Pour une métropole régionale Aix-Marseille-Étang de Berre [Avant-propos] (juillet 1963)a
La renaissance des régions dans les États qui ouvrent leurs frontières à des unions plus vastes, voilà bien l’un des phénomènes contemporains qui méritent le mieux de retenir l’attention du Centre européen de la culture, et du jeune Institut d’études européennes qui vient d’être créé dans ses murs.
D’autre part, l’initiative hardie de M. Roger Bigonnet, convoquant dans le cadre du festival d’Aix-en-Provence un colloque sur la décentralisation culturelle, illustre d’une manière exemplaire le rôle que peut jouer un festival dans cette renaissance des régions. Mon ami Roger Bigonnet n’a pas oublié que pour devenir membre de l’Association européenne des festivals de musique, dont il fut l’un des fondateurs, un festival doit être tout d’abord représentatif d’un genius loci, d’un climat régional, mais posséder en même temps un rayonnement international. Le festival d’Aix, qui satisfait à ces deux critères avec tout l’éclat que l’on sait, se trouvait donc prédestiné à servir de point de départ à une action de pionniers en faveur de l’essor régional dans les perspectives d’une Europe unie.
C’est donc au double titre de directeur du CEC et de président de l’AEFM que je me félicite de pouvoir accueillir dans nos publications le compte rendu du colloque réuni à Aix au mois de juillet 1962.

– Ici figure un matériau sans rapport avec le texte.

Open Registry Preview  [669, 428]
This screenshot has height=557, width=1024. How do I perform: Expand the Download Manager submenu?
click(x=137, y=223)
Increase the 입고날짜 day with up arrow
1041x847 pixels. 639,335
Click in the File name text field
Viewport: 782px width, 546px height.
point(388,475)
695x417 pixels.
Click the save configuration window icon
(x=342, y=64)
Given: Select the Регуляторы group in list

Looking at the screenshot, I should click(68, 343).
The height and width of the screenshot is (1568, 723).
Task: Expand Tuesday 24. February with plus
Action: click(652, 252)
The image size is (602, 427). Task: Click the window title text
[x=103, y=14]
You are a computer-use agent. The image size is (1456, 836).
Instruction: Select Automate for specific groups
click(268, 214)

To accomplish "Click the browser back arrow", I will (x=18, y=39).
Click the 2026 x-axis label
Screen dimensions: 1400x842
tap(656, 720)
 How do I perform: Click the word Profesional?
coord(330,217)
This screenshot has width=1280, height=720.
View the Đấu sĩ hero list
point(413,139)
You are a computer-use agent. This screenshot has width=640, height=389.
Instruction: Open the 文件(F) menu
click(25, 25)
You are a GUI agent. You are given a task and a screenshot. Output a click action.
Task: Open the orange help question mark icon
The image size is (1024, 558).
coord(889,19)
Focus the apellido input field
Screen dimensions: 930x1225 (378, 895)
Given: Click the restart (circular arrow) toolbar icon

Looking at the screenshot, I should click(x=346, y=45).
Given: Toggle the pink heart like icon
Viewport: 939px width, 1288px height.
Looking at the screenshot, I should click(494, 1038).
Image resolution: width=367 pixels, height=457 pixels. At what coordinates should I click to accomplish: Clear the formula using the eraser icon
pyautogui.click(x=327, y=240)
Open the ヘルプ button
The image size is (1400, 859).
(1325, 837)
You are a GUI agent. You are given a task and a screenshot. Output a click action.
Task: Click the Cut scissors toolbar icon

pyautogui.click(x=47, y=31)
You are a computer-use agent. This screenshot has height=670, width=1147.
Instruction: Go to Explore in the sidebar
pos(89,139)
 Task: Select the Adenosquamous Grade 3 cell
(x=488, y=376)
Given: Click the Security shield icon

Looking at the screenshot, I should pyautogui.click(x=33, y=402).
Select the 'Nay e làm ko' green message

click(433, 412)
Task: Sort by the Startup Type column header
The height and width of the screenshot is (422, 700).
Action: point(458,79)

L’intérêt très particulier de ce Colloque tenait d’abord à sa composition : professeurs d’université, compositeurs de musique, écrivains et critiques s’y trouvaient pour une fois réunis autour d’une même table avec de hauts fonctionnaires nationaux, régionaux et municipaux, des [p. 8] députés, des dirigeants de comités d’expansion économique ou de la chambre de commerce, et enfin les représentants des plus importantes industries implantées dans la région.
Tous parlaient au nom de leur expérience professionnelle et d’une réflexion quotidienne sur les problèmes proposés par l’ordre du jour. La spontanéité de leurs interventions en fait le prix, autant que les compétences si variées des orateurs. Le général Claude Clément, rapporteur du colloque et auteur de son compte rendu, a donc eu bien raison de conserver autant que possible le caractère parlé et improvisé de ces débats : ils présentent, dans l’ensemble, une photographie qu’on ne pourrait souhaiter plus ressemblante des préoccupations, vœux, doutes et volontés des élites d’une région en plein essor, face aux nécessités, désormais reconnues, de ce que l’on a si justement nommé « la révolution régionale ».
On ne saurait reprocher à un colloque dont les ambitions initiales étaient d’ordre culturel, et qui a si bien réussi, au surplus, à mettre en évidence les liens entre la culture et l’économie, de n’avoir pu qu’effleurer les aspects administratifs, politiques et civiques du problème des métropoles. Fort heureusement, un autre colloque en avait traité peu de temps auparavant, à Lyon. Nous avons jugé opportun de reproduire à la suite du compte rendu d’Aix, le rapport présenté à Lyon par le professeur J.-L. Quermonne sur « La région et ses aspects politiques et sociaux ». La valeur de témoignage vivant et authentique du colloque d’Aix se trouve renforcée et confirmée par cette remarquable synthèse.